Savio di Chiusa San Michele: sono arrivate le prime lettere di licenziamento Il 28 agosto alla riapertura della fabbrica sono attese tutte le altre

I licenziamenti alla Savio di Chiusa San MicheleI licenziamenti alla Savio di Chiusa San Michele

CHIUSA S.MICHELE – I cancelli della Savio, di Chiusa San Michele e Sant’Ambrogio,  hanno chiuso per la pausa estiva; riapriranno il 28 agosto. Non tutti però riprenderanno l’attività nella storica azienda valsusina del serramento. I lavoratori interessati dai licenziamenti sarebbero 56 ma alcuni avrebbero “accettato” una soluzione di compromesso con l’azienda con un licenziamento che prevederebbe una buonuscita.

Il sindacato interno

Anna Maria Burlina, RSU in azienda della Cgil-Fiom, vive questo momento con rabbia: “Prime delle ferie e della chiusura abbiamo vissuto ogni giorno con angoscia, alcuni hanno raggiunto un accordo personale con l’azienda, che noi non conosciamo perchè non abbiamo firmato nessun documento con la Savio. So che sono interessati alcuni lavoratori tra cui impiegati e operai. Per gli altri c’è una chiamata anche durante il lavoro. Si viene chiamati all’ufficio personale e  viene consegnata la lettera di licenziamento”.
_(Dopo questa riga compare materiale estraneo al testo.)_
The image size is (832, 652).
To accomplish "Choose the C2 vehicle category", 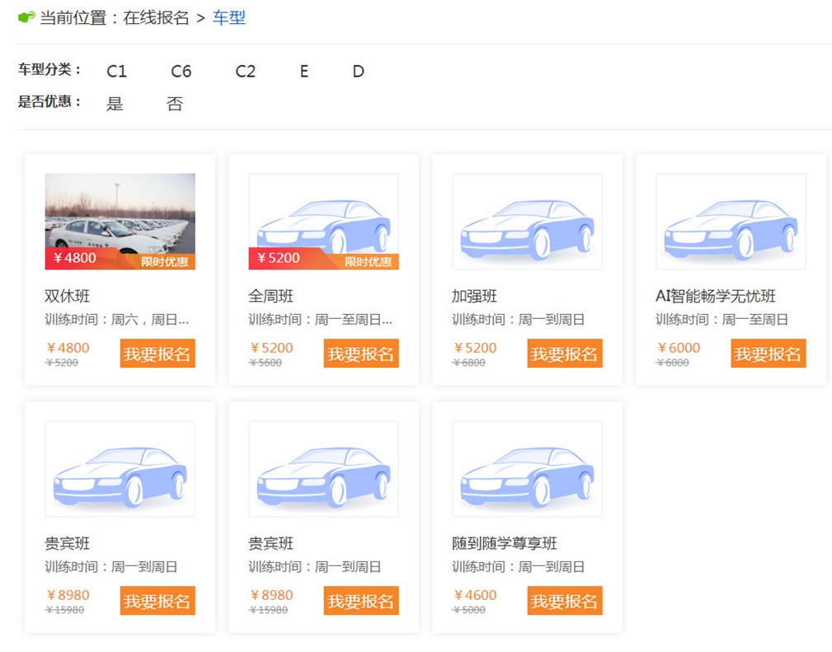I will (x=245, y=71).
LEGGI ANCHE: http://www.lagenda.news/savio-licenziati-2/

Secondo quanto comunicato dalla Savio al Ministero del Lavoro, espletata la procedura, i lavoratori prossimi al licenziamento sarebbero 82. C’è ancora il piedi l’ipotesi di prendere in carico il lavoro ora terzializzato alla cooperativa d’imballaggio e spedizione, per un totale di una decina di persone, e scalare dalla triste conta dei licenziati questi impieghi. A questi si sommerebbero altri due prossimi alla pensione e quelli che hanno lasciato volontariamente l’azienda. “Si arriverebbe così a 56 unità o forse meno– dice la RSU-  comunque troppi e si sarebbero potuti integrare in una soluzione di cassa integrazione generale che l’azienda non ha voluto“. La sensazione è che in Savio questa non sia l’ultima ondata di esuburi e conseguenti licenziamenti: così è la visione poco ottimista dei lavoratori.